La teoria dell'universo inflazionario, presuppone, al principio della vita del nostro cosmo, l'azione di un campo di forza, chiamato campo inflatonico (inflatone è l'ipotetica particella che lo contraddistingue), che ha la caratteristica di dilatare lo spazio a velocità superluminali (si badi, lo spazio: è lo spaziotempo che si curva e si gonfia, mentre gli oggetti restano in quiete e dunque il limite della velocità della luce non è violato). Dopo un certo tempo, il campo inflatonico cessa la sua azione e viene creato lo spaziotempo che noi conosciamo, con i parametri metrici che ci sono noti. Tuttavia, l'espansione originaria separa fra loro diverse "bolle" di spaziotempo, che non entreranno mai in contatto, e vivranno vita separata come universi del tutto indipendenti. Tale processo espansivo non si arresta mai, così che da ognuna delle singole infinite fluttuazioni del nulla originario si generano infiniti universi in un processo che il fisico russo Andrej Linde (il codificatore della forma estrema dell'espansione inflazionaria) chiama inflazione permanente. In poche parole, il nostro universo potrebbe, secondo la teoria di Linde, essere uno dei tanti derivati da una qualunque delle fluttuazioni statistiche che agitano il nulla (potrebbe essere un universo di seconda, terza, quarta, ennesima generazione). In uno scenario del genere, tutto ciò che è possibile, effettivamente avviene, anche se non per intrinseca necessità determinante (come nel vecchio paradigma meccanicistico), quanto piuttosto per estrinseca casualità, per la statistica dei grandi numeri (o meglio, degli infiniti).

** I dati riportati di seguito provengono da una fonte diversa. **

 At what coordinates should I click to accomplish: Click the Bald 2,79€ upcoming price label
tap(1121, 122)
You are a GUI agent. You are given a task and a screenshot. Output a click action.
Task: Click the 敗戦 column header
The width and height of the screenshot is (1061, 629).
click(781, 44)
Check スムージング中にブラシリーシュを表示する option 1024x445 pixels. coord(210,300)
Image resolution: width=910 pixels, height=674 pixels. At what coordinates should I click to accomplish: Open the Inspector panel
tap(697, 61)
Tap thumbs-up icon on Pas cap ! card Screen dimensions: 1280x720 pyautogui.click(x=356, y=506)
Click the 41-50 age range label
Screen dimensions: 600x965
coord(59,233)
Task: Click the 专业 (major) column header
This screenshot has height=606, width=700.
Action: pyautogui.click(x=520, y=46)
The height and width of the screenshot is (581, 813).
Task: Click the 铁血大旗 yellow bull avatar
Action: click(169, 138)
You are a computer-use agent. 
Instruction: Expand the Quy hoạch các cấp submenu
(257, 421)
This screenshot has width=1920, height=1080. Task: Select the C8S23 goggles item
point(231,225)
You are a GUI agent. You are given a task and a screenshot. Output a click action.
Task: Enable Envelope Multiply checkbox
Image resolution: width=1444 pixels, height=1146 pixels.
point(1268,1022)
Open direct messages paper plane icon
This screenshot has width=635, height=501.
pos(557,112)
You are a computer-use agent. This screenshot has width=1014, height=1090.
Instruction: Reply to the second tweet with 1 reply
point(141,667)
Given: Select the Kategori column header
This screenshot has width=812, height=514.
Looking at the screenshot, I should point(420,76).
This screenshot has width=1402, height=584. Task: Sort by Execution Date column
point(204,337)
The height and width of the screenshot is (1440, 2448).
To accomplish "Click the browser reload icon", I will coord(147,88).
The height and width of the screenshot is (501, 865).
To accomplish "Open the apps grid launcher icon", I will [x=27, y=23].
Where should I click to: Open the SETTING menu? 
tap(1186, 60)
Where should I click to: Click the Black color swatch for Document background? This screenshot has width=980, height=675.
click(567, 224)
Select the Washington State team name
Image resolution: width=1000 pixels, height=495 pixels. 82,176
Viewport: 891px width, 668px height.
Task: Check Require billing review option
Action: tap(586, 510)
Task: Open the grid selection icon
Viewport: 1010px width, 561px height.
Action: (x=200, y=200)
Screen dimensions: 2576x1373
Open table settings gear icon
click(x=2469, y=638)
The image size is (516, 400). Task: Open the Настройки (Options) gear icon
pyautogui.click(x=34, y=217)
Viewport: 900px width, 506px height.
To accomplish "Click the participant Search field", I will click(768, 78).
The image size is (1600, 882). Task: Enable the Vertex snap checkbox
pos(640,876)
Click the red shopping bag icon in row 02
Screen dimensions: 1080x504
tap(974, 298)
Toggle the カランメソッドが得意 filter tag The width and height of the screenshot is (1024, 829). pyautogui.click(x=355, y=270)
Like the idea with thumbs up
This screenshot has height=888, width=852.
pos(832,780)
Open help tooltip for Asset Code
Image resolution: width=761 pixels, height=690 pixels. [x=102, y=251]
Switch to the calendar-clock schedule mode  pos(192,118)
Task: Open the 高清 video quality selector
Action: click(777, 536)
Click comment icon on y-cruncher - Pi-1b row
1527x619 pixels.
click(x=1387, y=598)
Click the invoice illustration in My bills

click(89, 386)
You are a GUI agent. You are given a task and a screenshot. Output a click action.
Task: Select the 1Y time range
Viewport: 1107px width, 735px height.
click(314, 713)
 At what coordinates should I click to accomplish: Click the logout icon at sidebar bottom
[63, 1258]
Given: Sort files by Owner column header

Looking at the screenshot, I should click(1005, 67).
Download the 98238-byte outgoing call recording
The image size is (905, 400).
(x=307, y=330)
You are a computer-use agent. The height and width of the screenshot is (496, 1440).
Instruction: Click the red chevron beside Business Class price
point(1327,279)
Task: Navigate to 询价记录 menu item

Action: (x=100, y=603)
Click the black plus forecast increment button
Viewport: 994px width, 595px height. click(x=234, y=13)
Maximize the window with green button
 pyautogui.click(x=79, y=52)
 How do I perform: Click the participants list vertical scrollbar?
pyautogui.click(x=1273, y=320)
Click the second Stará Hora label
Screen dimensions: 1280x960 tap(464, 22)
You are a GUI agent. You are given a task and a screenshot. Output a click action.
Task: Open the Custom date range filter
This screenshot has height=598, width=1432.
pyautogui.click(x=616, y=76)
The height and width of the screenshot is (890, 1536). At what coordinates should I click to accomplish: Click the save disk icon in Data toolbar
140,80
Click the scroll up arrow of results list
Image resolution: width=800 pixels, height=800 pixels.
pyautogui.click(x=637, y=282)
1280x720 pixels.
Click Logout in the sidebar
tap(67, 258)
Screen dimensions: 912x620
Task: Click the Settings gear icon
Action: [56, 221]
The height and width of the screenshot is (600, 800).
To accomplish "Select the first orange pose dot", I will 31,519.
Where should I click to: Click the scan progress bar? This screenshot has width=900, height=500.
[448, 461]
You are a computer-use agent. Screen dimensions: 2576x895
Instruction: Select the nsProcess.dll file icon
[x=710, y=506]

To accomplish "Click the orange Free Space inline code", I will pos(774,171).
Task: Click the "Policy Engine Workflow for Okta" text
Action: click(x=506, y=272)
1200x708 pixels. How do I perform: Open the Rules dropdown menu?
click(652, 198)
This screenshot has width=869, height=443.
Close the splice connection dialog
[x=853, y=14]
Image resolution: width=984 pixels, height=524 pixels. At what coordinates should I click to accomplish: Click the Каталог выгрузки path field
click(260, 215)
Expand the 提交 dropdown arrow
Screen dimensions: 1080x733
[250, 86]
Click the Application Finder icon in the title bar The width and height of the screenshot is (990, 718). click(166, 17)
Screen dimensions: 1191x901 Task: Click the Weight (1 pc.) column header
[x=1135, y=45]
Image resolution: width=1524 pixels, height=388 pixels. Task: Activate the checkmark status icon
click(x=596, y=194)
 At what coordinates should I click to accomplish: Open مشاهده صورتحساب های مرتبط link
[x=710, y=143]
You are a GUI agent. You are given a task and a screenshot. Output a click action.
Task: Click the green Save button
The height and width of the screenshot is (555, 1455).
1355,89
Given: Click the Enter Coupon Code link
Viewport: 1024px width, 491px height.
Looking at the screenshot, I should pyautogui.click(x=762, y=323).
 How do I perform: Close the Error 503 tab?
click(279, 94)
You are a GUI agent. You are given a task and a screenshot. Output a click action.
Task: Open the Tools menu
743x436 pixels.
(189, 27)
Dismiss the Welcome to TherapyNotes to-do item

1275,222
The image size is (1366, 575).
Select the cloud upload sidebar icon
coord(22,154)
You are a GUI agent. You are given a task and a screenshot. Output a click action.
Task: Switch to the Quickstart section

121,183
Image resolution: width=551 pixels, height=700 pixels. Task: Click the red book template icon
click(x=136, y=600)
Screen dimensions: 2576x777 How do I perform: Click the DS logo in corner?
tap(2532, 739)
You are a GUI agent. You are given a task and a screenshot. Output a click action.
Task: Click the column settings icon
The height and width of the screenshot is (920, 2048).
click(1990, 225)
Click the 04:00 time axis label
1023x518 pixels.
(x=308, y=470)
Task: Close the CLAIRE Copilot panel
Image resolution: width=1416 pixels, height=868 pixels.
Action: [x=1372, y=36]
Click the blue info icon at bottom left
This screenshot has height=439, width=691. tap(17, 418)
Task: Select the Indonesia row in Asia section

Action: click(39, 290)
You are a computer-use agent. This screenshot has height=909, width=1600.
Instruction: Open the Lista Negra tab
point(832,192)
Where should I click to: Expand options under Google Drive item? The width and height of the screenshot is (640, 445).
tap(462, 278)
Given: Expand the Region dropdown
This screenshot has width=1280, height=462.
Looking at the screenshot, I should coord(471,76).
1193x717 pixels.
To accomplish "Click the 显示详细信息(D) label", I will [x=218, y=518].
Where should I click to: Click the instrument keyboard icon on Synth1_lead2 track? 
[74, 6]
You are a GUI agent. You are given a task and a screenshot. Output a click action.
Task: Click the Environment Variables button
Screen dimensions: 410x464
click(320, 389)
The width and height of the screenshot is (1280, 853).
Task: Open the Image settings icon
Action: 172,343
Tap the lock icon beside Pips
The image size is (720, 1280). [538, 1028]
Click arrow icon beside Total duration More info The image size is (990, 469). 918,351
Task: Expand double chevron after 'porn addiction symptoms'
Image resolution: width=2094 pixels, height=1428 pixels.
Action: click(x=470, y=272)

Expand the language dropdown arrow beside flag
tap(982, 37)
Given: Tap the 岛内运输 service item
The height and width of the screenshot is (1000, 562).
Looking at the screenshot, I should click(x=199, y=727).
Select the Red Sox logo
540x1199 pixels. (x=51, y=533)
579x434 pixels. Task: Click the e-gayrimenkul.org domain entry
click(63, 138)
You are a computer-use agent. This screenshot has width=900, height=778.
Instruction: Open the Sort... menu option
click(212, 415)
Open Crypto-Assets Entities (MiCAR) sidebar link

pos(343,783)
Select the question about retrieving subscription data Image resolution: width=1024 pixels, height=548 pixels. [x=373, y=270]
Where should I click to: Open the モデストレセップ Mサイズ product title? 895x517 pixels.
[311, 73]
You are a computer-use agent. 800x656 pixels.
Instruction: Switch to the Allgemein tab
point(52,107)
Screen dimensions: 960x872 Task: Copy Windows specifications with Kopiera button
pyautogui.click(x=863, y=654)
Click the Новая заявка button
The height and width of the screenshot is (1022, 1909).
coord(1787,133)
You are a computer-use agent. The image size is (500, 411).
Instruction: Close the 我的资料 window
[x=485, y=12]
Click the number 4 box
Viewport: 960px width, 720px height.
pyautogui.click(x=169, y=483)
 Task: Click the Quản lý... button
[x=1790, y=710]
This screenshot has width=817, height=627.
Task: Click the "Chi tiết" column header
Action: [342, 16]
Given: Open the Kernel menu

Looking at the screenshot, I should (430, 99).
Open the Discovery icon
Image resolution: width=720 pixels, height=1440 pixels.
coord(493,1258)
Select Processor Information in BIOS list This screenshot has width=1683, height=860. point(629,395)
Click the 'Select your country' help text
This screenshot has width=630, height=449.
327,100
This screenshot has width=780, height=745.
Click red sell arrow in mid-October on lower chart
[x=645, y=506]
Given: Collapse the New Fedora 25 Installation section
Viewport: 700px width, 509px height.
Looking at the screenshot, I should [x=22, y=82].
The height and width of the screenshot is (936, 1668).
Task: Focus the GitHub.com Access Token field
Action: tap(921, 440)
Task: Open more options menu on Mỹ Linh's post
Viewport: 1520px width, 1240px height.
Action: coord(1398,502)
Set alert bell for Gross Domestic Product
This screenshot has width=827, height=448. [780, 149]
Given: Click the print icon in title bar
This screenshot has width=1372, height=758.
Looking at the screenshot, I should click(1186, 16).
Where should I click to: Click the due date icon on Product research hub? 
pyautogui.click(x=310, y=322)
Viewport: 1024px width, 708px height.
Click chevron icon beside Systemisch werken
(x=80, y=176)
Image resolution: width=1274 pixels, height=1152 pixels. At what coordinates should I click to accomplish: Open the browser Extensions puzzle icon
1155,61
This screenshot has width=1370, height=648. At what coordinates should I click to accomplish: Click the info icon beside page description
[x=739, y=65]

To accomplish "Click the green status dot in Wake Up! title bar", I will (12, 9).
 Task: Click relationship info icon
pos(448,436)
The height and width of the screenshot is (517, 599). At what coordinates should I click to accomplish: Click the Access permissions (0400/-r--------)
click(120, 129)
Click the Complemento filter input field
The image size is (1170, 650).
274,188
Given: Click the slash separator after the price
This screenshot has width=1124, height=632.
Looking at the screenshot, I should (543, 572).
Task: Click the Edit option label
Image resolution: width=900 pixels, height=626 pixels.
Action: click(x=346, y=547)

Una particolare ipotesi (al limite della metafisica) è stata formulata da Richard Gott e Li Xin Li, i quali hanno pensato che in realtà il nulla originario statisticamente fluttuante sia una sorta di universo-madre, il cui tempo scorre circolarmente (la vita di questo universo è come quello di una viaggiatrice nel tempo che tornando nel passato partorisce se stessa). Gli universi come il nostro, caratterizzati da freccia del tempo lineare, sarebbero i figli di questo universo-madre (immaginiamo che la nostra viaggiatrice nel tempo, madre di se stessa, abbia nel frattempo, anche altri figli).

Teoricamente, nulla vieta di innestare la dinamica dell'inflazione permanente di Linde sull'idea dell'universo-madre, complicando ulteriormente il quadro dello spacetimescape (mi si passi il neoconio anglofono), del paesaggio cronotopico.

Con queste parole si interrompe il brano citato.